Ibrahim is further described as a Muslim and a Khalila of Allah, one who succumbed to Allah and was chosen by Him to be a dear and close friend. As far as I am aware, Ibrahim is the only one being described as Khalilat Allah in the Quran. I would suppose that he is also considered Muhsin, though it is used about those who follow his Milah.

Regarding the word Hanif, then we see three different understandings. Yusufali is translating it as being “true”, especially in faith. Pickthal is translating it as being “upright”, especially as something born, by nature upright, and Shakir translates it as “upright.” I think we can establish an understanding of the word Hanif, especially in the meaning of “inclining, declining,” as being someone who turns away from doing wrong, being upright/true in his approach to Allah and the world.

Besides this there are two keywords which I haven’t related to, namely Jew and Christian. Though these two are not connected to being Mushrîkin, idolaters, it is still stated that Ibrahim is neither a Jew nor a Christian (Verses 2:135 and 3:67).
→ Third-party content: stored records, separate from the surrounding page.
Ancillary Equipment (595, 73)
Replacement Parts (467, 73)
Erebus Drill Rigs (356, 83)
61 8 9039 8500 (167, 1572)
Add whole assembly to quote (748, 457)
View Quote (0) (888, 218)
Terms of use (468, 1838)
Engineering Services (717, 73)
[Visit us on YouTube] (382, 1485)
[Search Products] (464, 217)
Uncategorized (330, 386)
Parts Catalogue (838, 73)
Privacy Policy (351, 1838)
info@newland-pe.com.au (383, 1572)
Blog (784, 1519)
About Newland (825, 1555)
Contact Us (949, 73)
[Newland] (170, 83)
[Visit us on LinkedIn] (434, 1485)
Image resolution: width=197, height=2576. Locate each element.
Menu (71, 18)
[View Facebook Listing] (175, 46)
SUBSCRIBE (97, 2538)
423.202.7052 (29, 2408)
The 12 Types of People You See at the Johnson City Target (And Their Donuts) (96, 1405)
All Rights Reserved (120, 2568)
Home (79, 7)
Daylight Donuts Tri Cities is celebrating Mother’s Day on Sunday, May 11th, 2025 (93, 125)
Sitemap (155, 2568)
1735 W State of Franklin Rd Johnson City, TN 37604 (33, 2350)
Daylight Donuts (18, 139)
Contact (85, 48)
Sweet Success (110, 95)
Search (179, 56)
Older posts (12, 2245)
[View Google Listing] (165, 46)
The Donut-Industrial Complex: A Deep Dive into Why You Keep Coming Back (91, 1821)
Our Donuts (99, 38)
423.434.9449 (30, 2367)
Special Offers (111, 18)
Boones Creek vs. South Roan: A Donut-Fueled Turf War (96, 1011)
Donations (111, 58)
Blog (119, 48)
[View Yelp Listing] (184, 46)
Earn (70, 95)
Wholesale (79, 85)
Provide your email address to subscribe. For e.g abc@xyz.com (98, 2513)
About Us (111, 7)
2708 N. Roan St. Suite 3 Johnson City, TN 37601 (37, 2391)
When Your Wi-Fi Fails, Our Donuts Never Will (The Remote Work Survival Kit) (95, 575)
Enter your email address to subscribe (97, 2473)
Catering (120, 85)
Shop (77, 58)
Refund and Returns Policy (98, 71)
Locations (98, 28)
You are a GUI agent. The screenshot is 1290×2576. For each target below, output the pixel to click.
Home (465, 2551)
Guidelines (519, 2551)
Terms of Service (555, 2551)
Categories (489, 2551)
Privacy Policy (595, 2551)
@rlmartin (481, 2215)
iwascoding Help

All that said, it seems to me that we can conclude – at least in context of Ibrahim being a Hanif – that he had his own religion, he was a dear friend of Allah, a good example, becoming a nation, and standing opposed to the polytheists. A Hanif is one who is upright and true, inclining towards Allah, does good to others, and is denying idol worship, nor is he a Jew or a Christian.


[1] Suwar 2:135, 3:67;95, 4:125, 6:79;161, 10:105, 16:120;123, 30:30.

[2] Suwar 22:31, 98:5.

[3] Suwar 2:135, 3:67;95, 4:125, 6:79;161, 16:120;123.

[4] I hope that any Arab speaker will forgive me for any mistakes in how I present/spell/translate the words. If you have any corrections, then please let me know. The translations I have based on the three previous mentioned translations.

[5] The word cannot be understood in the modern sense of nation/state, for which would be used Dawla. Rather it is, as the Hebrew word ‘Am or Um, understood as a greater group of people accepting the same body of laws.